▶ [SOURCE EXCERPT]
■ ■ ■ ■ ■

Hey @uberaff, welcome to Roots!
If I understand correctly, you’d like to have a staging site on, say, staging.example.com
with the same code and database as production.
First, you’ll need the IP of the staging server added to hosts/staging under both [staging] and [web].
Next, add your site details to staging/wordpress_sites.yml
. If you’ve already configured it for production you can copy and paste this over. Remember to also modify the vault.yml
file with the name of your site.
site_hosts
creates the nginx server blocks that your staging site will be served at. You could use the IP address of the server here, which means going to http://123.456.789.10
would return your site, however if you have a domain to use you should enter this here. It could be stagingserverforexample.com
or staging.example.com
, as long as you point that domain/subdomain to the IP address of the server.

■ ■ ■ ■ ■

▶ [JOB 1] In the staging setup post, what does site_hosts do, and what condition must be met to enter a domain or subdomain there?
▶ [JOB 2] Reproduce the staging setup post verbatim, starting at "Hey @uberaff, welcome" and ending at "of your site.".

▶ [MATERIAL SUPPLIED]
■ ■ ■ ■ ■

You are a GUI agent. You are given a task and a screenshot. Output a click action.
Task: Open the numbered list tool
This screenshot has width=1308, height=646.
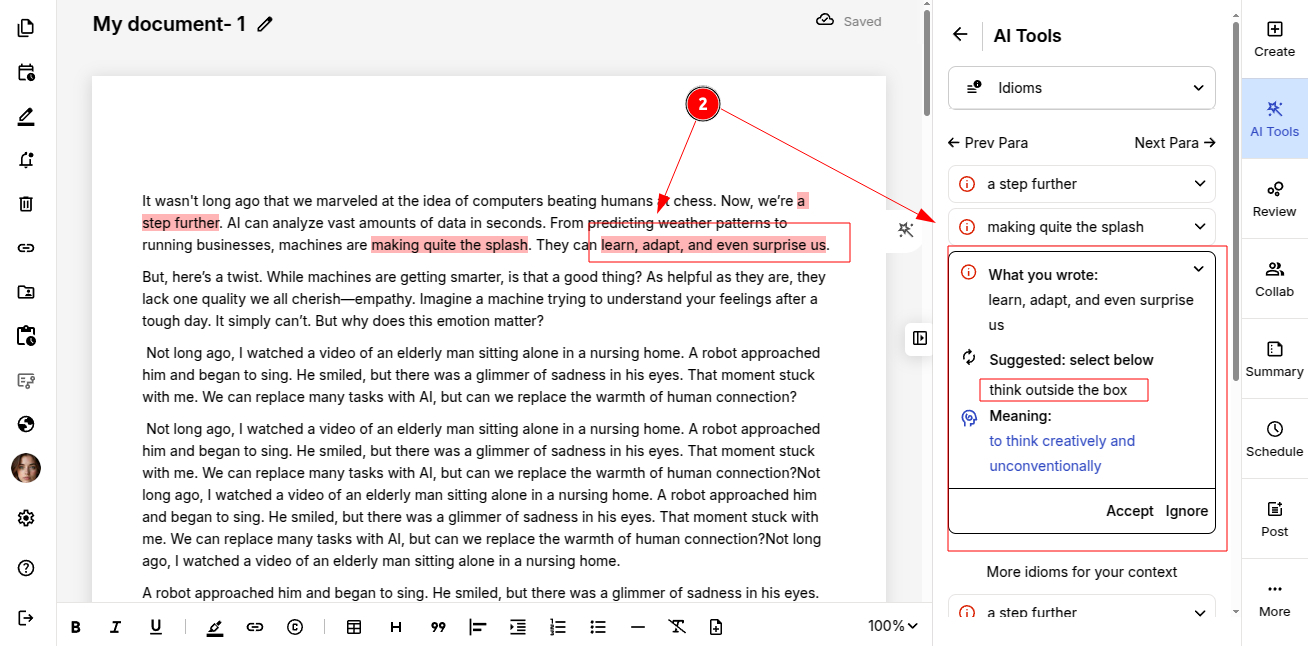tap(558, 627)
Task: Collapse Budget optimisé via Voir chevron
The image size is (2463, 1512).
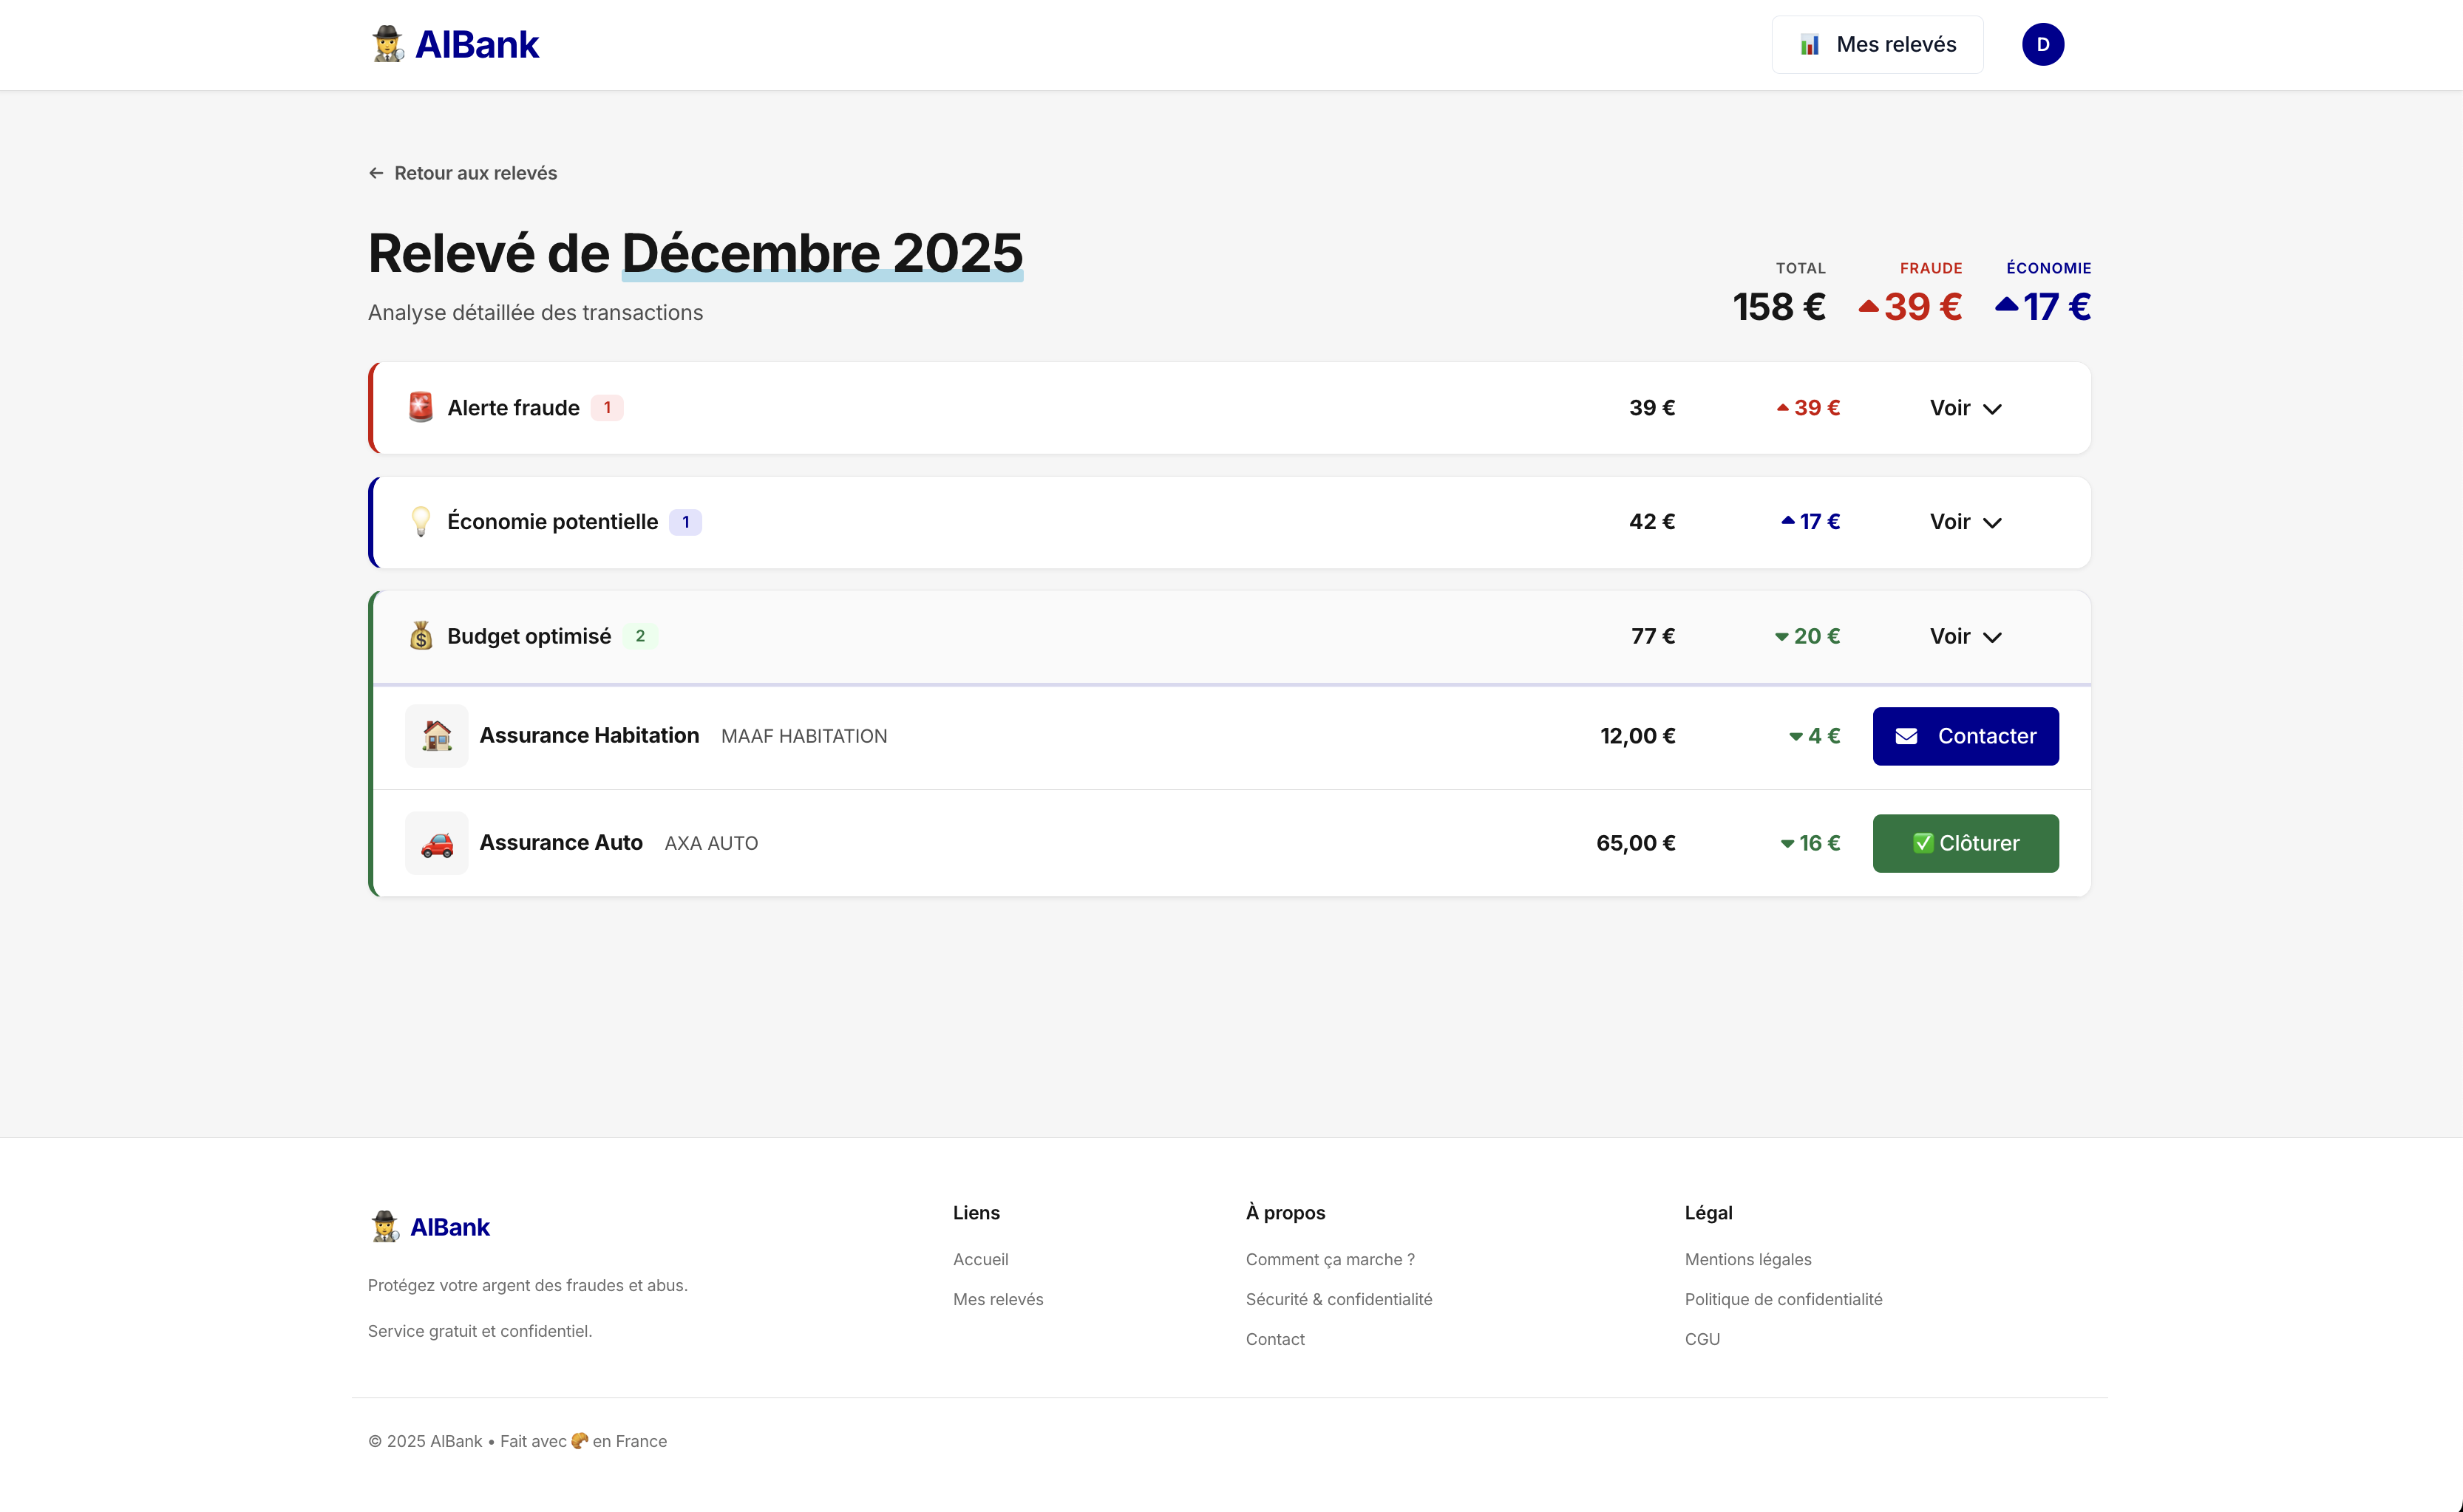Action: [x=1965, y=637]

■ ■ ■ ■ ■

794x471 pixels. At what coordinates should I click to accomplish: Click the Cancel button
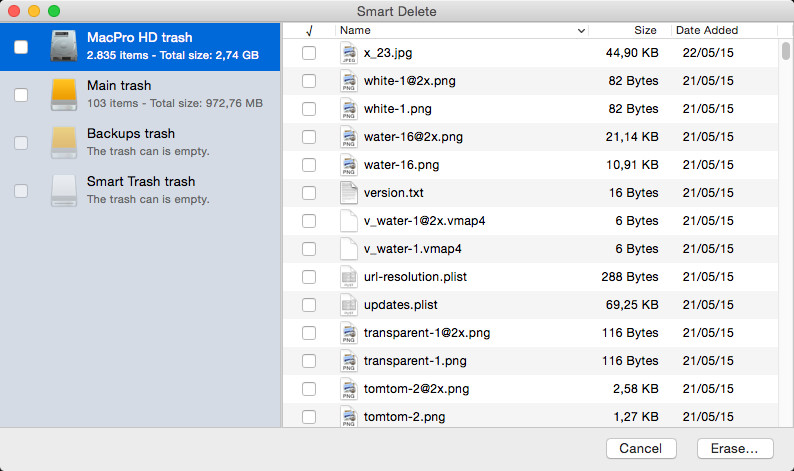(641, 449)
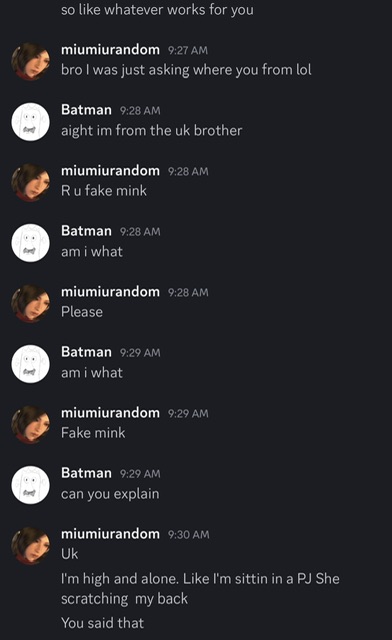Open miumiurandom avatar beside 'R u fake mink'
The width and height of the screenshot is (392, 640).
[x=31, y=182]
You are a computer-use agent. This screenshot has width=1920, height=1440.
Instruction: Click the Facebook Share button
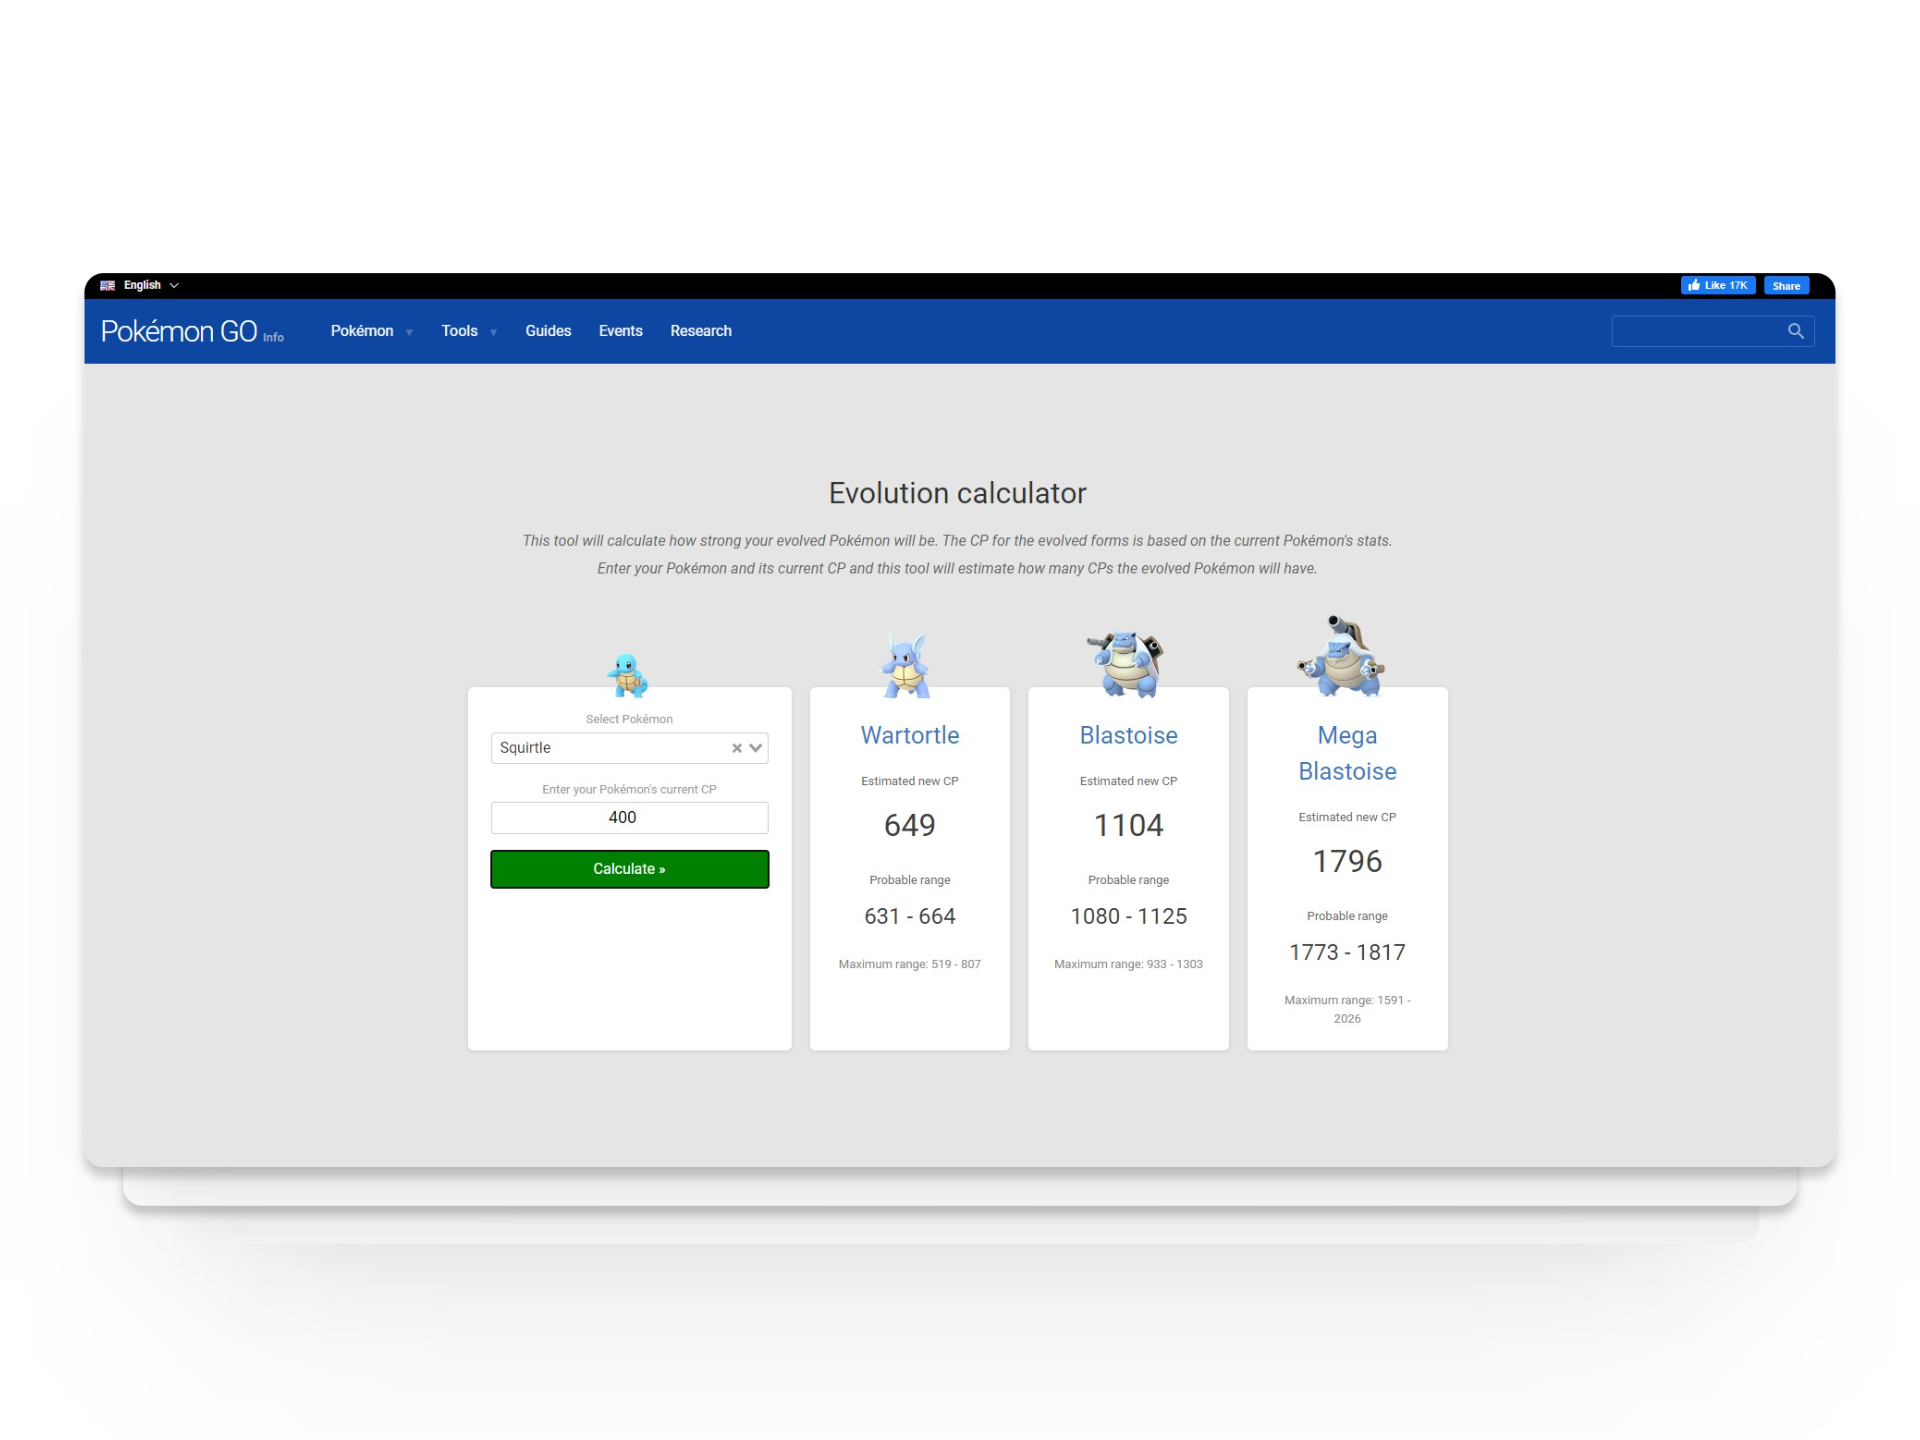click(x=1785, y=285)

■ ■ ■ ■ ■

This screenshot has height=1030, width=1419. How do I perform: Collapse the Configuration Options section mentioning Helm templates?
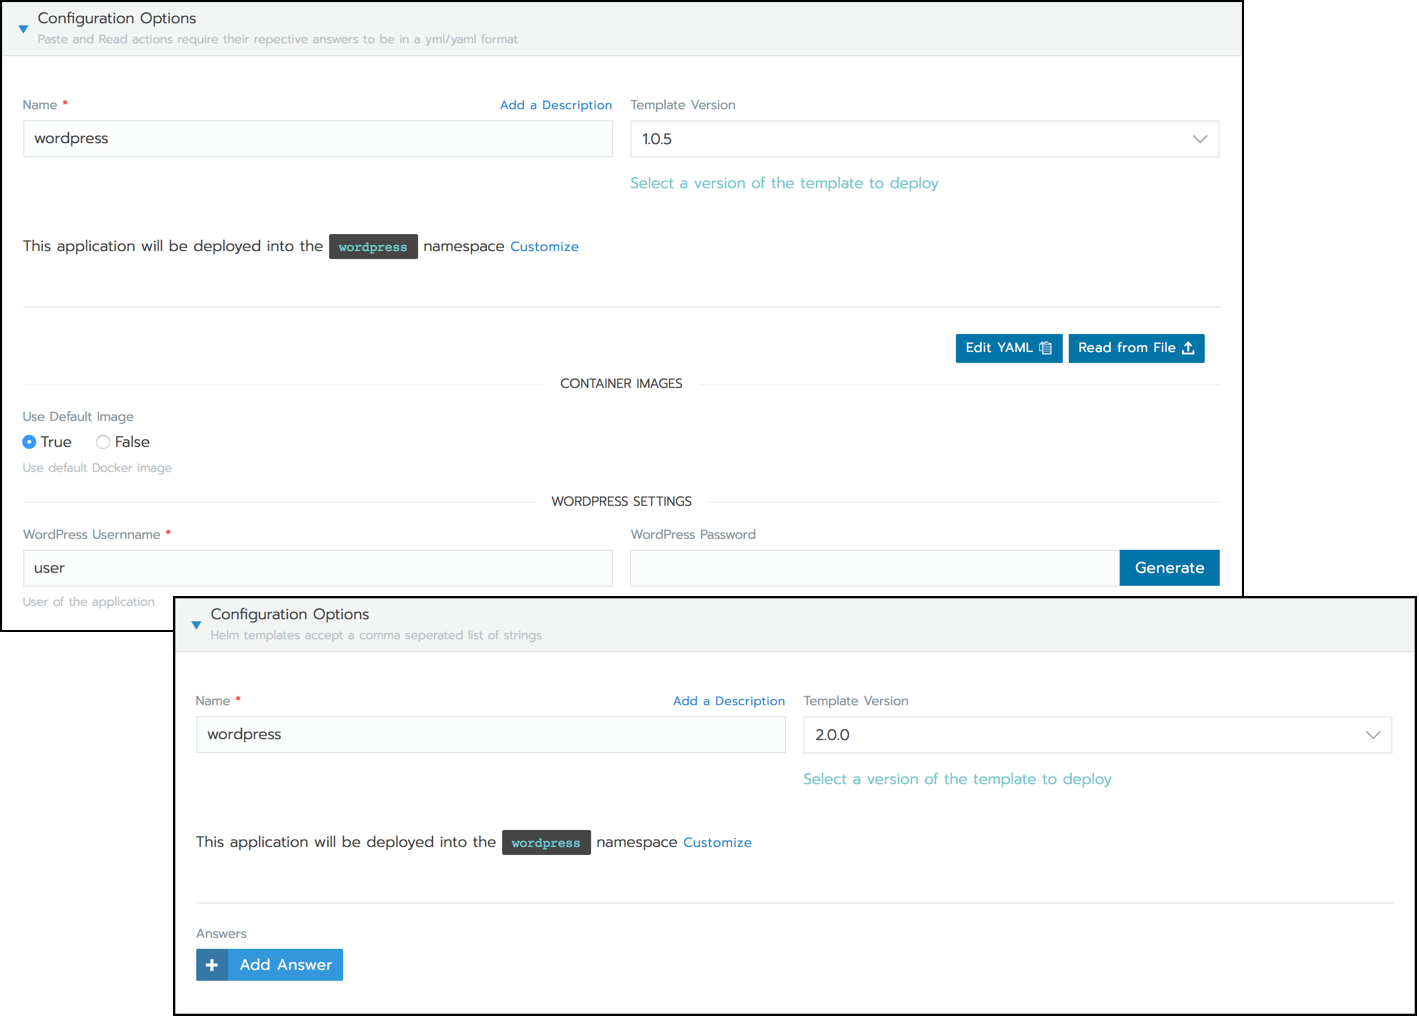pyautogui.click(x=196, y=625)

■ ■ ■ ■ ■

▶ [RESPONSE 1] site_hosts creates the nginx server blocks at which the staging site will be served. A domain such as stagingserverforexample.com or a subdomain such as staging.example.com can be entered, as long as that domain or subdomain is pointed to the server's IP address.

▶ [RESPONSE 2]
Hey @uberaff, welcome to Roots!
If I understand correctly, you’d like to have a staging site on, say, staging.example.com
with the same code and database as production.
First, you’ll need the IP of the staging server added to hosts/staging under both [staging] and [web].
Next, add your site details to staging/wordpress_sites.yml
. If you’ve already configured it for production you can copy and paste this over. Remember to also modify the vault.yml
file with the name of your site.